Arahan Singkat A: Menurut cerita tentang mencari kos-kosan di bawah, dari daerah mana teman yang minta diantar itu berasal?
Arahan Singkat B: Silakan lanjutkan cerita tentang mencari kos-kosan di bawah, mulai setelah kalimat terakhirnya.

Kutipan Teks:
Anak Rantau

Beberapa hari yang lalu, salah seorang temanku yang merupakan anak PKL (Praktek Kerja Lapangan) di hotel tempatku bekerja meminta tolong padaku untuk di antarkan mencari kost - kostan baru di sekitaran hotel. Ia adalah pendatang dari Payakumbuh, Sumatera Barat. Sebenarnya sudah dari bulan Desember tahun lalu ia PKL dan sudah menempati sebuah kost - kostan bersama ketiga teman lainnya yang juga berasal dari daerah yang sama. Hanya saja karena satu dan lain hal, ia ingin pindah dari kostan tersebut.

Sore itu, sepulang kerja aku menemaninya mencari kost - kostan. Tujuan pertama kami ialah kostan yang juga di tempati oleh salah satu senior kami di hotel. Katanya ada kamar kosong tepat di sebelah kamar senior kami itu. Benar saja saat kami datangi, kamarnya kosong dan temanku sempatkan untuk berbicara dengan Ibu pemilik kostan. Mereka membicarakan soal harga dan juga sempat tawar menawar. Harga yang Ibu kostan tawarkan menurut temanku agak mahal. Ia takut orang tuanya tidak mampu membiayainya. Belum lagi untuk biaya makan dan lainnya. Walaupun mungkin saja orang tuanya menyanggupi, temanku tetap tidak tega pada kedua orang tuanya. Setelah berbincang dengan Ibu kostan, kami pamit dan mengatakan bahwa akan di pikirkan kembali.

Bahan Sumber:
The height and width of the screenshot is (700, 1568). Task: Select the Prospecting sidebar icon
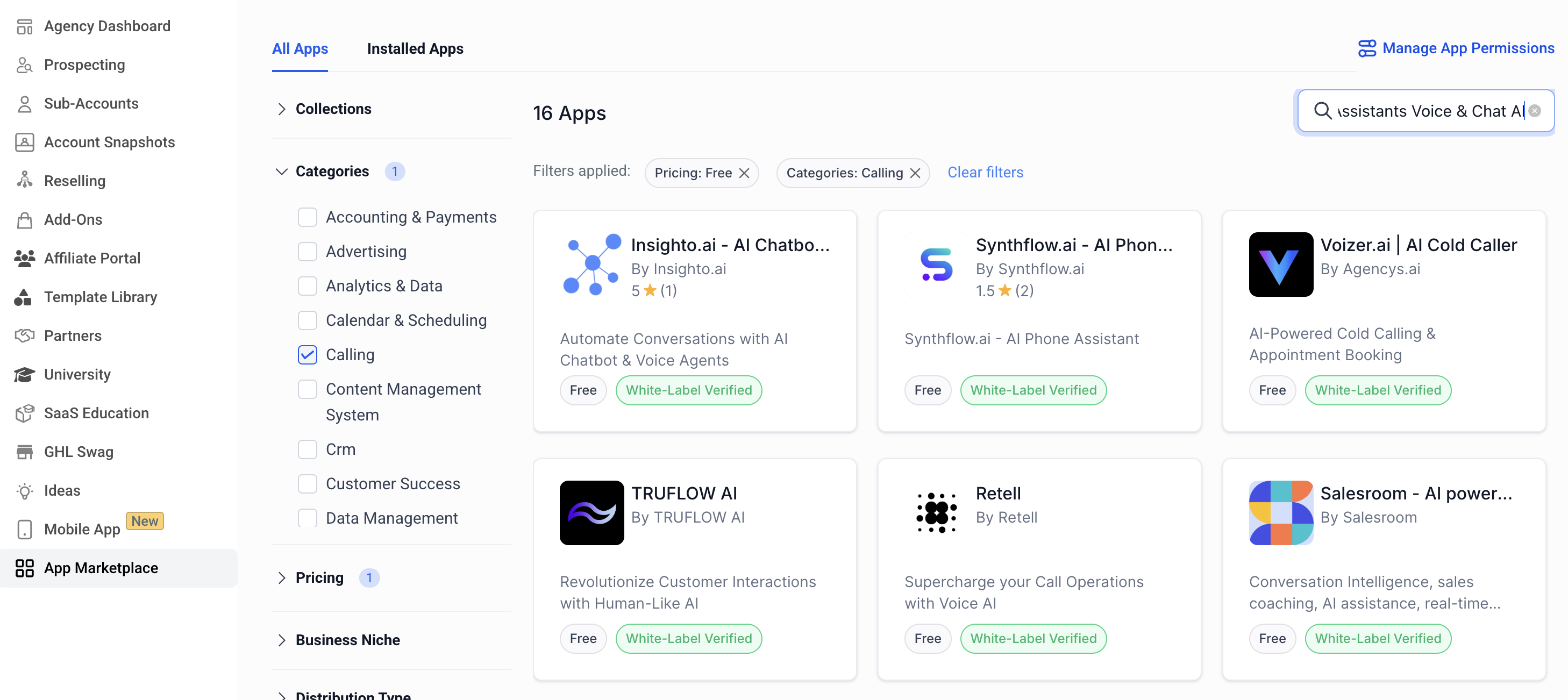coord(24,65)
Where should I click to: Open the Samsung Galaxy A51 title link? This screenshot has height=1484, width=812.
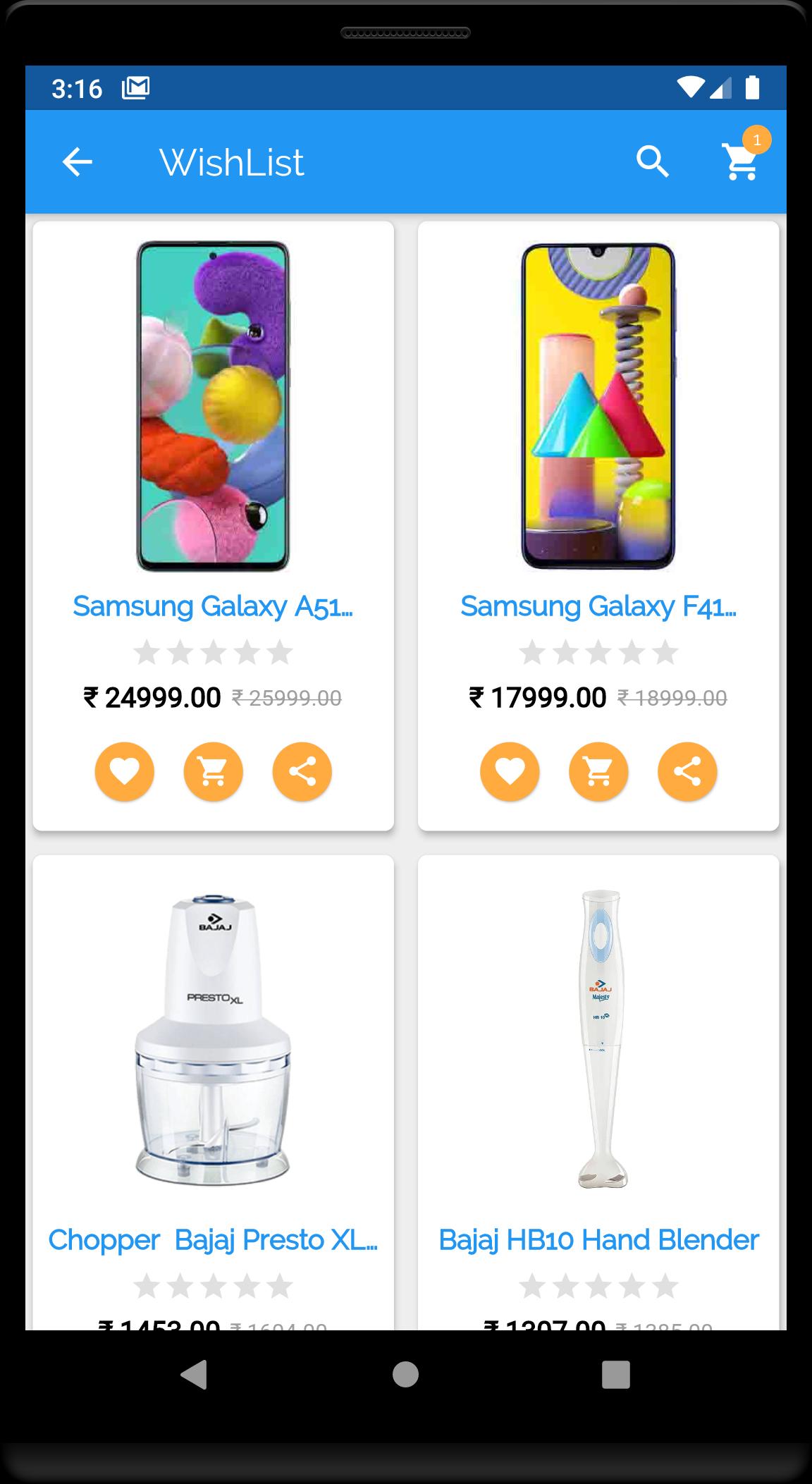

Hasil Akhir A: Dari Payakumbuh, Sumatera Barat.

Hasil Akhir B:
Setelah itu kami lanjutkan pencarian kostan ke gang lain yang juga berada di sekitar hotel. Hotel tempatku bekerja memang di kelilingi rumah warga. Maka tak heran jika usaha kostan menjamur di daerah ini. Tak jauh dari gang yang baru saja kami masuki, ada sebuah rumah bercat abu - abu yang begitu jelas tertera di jendelanya bahwa rumah itu adalah sebuah kostan. Langsung saja kami membuka pagar dan masuk ke halaman rumah kost tersebut. Beberapa kali kami mengucapkan salam namun tak kunjung ada pemilik rumah yang muncul. Padahal kondisi pintu terbuka lebar. Sampai akhirnya di salam kesekian, kami di sambut oleh "penjaga rumah" yaitu tak lain tak bukan adalah 2 ekor anjing yang seketika langsung berlari ke halaman rumah sembari menggonggong dan berniat untuk mendekati kami. Di belakang anjing - anjing itu ada juga seorang Ibu yang turut keluar ke halaman rumah. Saat melihat kedua anjing itu, aku dan temanku sangat ketakutan dan sialnya kami tidak bisa berbuat banyak. Hanya mampu berdiri seperti patung. Temanku yang berdiri di sebelah kiri, malah berangsur untuk mundur ke belakangku. Aku hanya mampu pasrah, aku takut kalau misalnya aku lari pasti anjing itu juga akan mengejar. Yang bisa aku lakukan hanyalah berdiam diri dan juga berteriak "Ibuuuuuu". Untunglah, Ibu kos mampu menghalau para anjing itu dan langsung menutup pintu.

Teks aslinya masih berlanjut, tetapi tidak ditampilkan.